Yukon Harvest is a documentary TV show that chronicles the adventures of Indigenous guides and hunters as they journey into the remote wild to connect with the land, share in culture, find personal healing and give back to the community.
The series is directed by Todd Forsbloom, a Métis filmmaker and production manager, and produced by Rogue River Films Inc. based in Duncan, British Columbia. It will be showing after almost two years of filming.
“It’s a lot of work,” Forsbloom said.
“It’s quite a long project because we filmed predominantly in the fall between August to October because that is typically the hunting season.”
He noted the show is about different people from different communities and backgrounds connecting and reconnecting to the outdoors.
“It could be people who haven’t gone out to hunt or harvest ever in their life and maybe others who used to do that when they were younger or a long time ago and now they’re going back out,” he said.
“Now they get to go with experienced, Indigenous hunters so they get to learn and be a part of it and reconnect with something that has been in their tradition and families for generations.”
The first season of the series was released in 2021. Season two continues the adventures of the hunters and guides from season one now following them back into their own communities across the country.
Filmed across Canada, Yukon Harvest highlights the beauty of the country while capturing real life stories of families, communities, connection and tradition, following real people and their emotional journeys.
Filming locations include Kamloops (T’kemlúps) and Fort St. John in B.C., Whitehorse, Mayo, Dawson City, Stewart Crossing and wilderness in the Yukon and the Northwest Territories as well as Winnipeg and Bloodvein in Manitoba.
The series, which was nominated in top factual categories at the Canadian Screen Awards for season one, will also be released under the title Dän K’eht’e in Northern Tutchone.
The team said it was important to create a lasting record of the language that is only spoken fluently by a limited number of people.

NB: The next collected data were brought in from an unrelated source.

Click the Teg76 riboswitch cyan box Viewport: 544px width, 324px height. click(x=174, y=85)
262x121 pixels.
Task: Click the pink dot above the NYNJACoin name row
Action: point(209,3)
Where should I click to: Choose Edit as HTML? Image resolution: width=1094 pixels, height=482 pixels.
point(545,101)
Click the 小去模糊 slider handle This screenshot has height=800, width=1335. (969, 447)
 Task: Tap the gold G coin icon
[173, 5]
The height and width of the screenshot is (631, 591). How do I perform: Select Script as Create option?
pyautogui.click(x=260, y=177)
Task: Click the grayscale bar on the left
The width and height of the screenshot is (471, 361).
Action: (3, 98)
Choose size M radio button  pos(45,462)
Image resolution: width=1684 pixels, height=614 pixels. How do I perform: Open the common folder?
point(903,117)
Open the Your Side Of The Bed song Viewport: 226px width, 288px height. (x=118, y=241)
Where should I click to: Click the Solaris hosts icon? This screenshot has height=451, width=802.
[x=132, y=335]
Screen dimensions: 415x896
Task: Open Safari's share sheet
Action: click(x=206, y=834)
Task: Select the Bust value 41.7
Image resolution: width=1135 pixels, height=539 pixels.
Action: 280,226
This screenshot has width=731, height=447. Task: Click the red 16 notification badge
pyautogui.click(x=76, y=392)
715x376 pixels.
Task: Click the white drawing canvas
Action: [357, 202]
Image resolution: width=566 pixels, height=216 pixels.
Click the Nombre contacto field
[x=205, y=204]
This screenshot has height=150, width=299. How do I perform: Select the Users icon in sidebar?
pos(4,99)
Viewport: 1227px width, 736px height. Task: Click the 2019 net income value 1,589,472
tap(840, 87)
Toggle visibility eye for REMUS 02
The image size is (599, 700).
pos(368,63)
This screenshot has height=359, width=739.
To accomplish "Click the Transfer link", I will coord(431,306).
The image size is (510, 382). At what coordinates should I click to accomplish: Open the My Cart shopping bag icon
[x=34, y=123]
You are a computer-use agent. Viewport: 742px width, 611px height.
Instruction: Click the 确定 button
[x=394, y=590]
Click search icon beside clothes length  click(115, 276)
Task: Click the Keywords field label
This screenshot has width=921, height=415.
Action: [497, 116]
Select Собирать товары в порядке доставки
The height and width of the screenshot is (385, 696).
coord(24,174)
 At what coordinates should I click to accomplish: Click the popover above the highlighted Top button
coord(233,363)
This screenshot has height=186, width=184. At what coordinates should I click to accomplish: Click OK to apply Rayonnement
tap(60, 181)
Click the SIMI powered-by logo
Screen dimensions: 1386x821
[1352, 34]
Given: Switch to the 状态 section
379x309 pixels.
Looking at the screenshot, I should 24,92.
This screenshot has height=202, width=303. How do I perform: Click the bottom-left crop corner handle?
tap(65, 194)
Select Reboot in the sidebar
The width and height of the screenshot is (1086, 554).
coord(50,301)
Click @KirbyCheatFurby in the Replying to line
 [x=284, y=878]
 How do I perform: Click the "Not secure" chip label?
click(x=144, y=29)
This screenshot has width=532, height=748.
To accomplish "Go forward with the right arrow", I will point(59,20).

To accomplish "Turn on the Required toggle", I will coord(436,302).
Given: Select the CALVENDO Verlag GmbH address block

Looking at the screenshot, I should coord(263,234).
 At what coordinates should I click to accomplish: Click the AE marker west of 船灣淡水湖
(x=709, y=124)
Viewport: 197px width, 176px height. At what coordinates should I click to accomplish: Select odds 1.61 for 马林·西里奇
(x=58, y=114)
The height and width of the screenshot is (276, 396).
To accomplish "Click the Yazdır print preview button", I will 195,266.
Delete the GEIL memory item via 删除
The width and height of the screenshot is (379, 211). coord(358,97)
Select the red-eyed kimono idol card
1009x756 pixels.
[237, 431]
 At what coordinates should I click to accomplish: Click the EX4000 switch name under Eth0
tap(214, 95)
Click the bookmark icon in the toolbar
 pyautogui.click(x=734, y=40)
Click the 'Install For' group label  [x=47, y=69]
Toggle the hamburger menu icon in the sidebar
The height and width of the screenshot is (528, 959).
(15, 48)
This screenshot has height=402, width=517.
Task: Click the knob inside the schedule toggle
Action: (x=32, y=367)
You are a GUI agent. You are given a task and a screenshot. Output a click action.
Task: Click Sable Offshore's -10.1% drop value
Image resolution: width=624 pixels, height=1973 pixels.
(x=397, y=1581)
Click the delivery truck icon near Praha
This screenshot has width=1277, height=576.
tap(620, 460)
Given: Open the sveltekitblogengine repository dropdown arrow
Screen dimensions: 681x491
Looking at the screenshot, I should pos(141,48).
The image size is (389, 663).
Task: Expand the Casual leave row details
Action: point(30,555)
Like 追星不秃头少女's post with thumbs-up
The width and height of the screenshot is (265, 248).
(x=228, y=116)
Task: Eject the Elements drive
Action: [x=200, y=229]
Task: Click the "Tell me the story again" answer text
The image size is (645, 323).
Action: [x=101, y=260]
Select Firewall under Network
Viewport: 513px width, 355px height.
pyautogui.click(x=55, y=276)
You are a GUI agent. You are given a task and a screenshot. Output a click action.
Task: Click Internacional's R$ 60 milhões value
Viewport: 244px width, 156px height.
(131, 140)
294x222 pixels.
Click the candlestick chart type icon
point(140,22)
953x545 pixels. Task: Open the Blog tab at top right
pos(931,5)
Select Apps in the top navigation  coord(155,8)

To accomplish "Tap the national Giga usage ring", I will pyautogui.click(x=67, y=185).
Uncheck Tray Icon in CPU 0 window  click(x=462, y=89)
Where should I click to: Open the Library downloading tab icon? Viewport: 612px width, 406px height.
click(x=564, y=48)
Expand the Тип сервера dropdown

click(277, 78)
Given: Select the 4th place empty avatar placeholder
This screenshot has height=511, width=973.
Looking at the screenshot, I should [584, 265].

“Our hope with the show is that it will inspire people to learn more about the outdoors and reconnect with some of the values and traditions that have been in our family for generations,” Forsbloom added.
“We hope that the show will inspire some to want to reconnect with that culture again.”
Another goal, he continued, is that it will inspire some who are already very active in hunting and harvesting to want to teach other people.
“We don’t want this to be a one person’s journey. Maybe that person can teach a young person in their family, a cousin or a friend,” he said.
“The show shows how happy it makes everyone when people are teaching and are learning and sharing.”